Darle la espalda a lo que se dijo en ese tribunal, sería tan ingenuo como creer que, por obra de magia, los peores males de México se marcharon del país.
El 21 de noviembre del año pasado, el presidente López Obrador dijo en entrevista que las declaraciones de Guzmán Loera, “podrían servir para conocer la verdad histórica …, pero (debía) esperarse a la presentación de las pruebas en medio del juicio.”
¿Qué cambió en el criterio del presidente durante estos dos meses? ¿Las pruebas fueron insuficientes? ¿La evidencia no le satisfizo?
En aquella misma entrevista López Obrador responsabilizó al sistema neoliberal como principal causa de la corrupción: “no justifica lo que hizo El Chapo, pero … la corrupción que hay en el país tiene una mayor dimensión que la ocurrida en dicha criminalidad.”
Esta discutible afirmación es consonante con otra que realizó el pasado viernes 25 de enero refiriéndose a los huachicoleros: “No los condenamos, entendemos por qué tuvieron que meterse a esas actividades, pero ahora con el cambio de gobierno hay (otras) opciones.”
ZOOM:
El presidente tiene un diagnóstico que es muy peligroso.

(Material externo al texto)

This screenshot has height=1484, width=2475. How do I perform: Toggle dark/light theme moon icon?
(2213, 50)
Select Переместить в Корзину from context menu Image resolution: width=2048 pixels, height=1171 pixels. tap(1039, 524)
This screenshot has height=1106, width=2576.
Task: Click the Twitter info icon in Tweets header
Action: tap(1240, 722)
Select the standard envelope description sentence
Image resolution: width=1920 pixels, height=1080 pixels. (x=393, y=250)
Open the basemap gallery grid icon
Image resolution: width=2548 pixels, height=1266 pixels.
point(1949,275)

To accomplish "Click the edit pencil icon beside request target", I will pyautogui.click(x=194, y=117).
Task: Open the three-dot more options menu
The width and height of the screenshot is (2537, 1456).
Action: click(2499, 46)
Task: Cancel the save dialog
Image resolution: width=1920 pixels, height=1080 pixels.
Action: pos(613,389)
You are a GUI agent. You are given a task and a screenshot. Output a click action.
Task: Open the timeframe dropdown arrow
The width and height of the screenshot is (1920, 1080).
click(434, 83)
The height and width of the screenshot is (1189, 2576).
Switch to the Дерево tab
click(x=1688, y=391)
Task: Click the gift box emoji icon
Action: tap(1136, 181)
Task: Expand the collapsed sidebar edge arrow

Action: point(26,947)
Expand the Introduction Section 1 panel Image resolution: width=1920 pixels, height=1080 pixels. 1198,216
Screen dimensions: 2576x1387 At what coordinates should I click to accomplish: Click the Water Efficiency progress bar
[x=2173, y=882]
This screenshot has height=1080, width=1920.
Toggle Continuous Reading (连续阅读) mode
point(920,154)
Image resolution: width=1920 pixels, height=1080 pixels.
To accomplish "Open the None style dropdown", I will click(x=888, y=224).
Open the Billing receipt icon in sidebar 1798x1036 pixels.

Supone que la ideología detrás del sistema económico debe ser considerada como atenuante en la comisión de actos criminales. Pero ni la Constitución, ni las leyes mexicanas prevén esa hipótesis. Mientras tal cosa no cambie, la única manera de combatir la violencia y la inseguridad es persiguiendo por la vía penal a quienes asesinan, secuestran, extorsionan y torturan; independientemente de que se dediquen al trafico de drogas.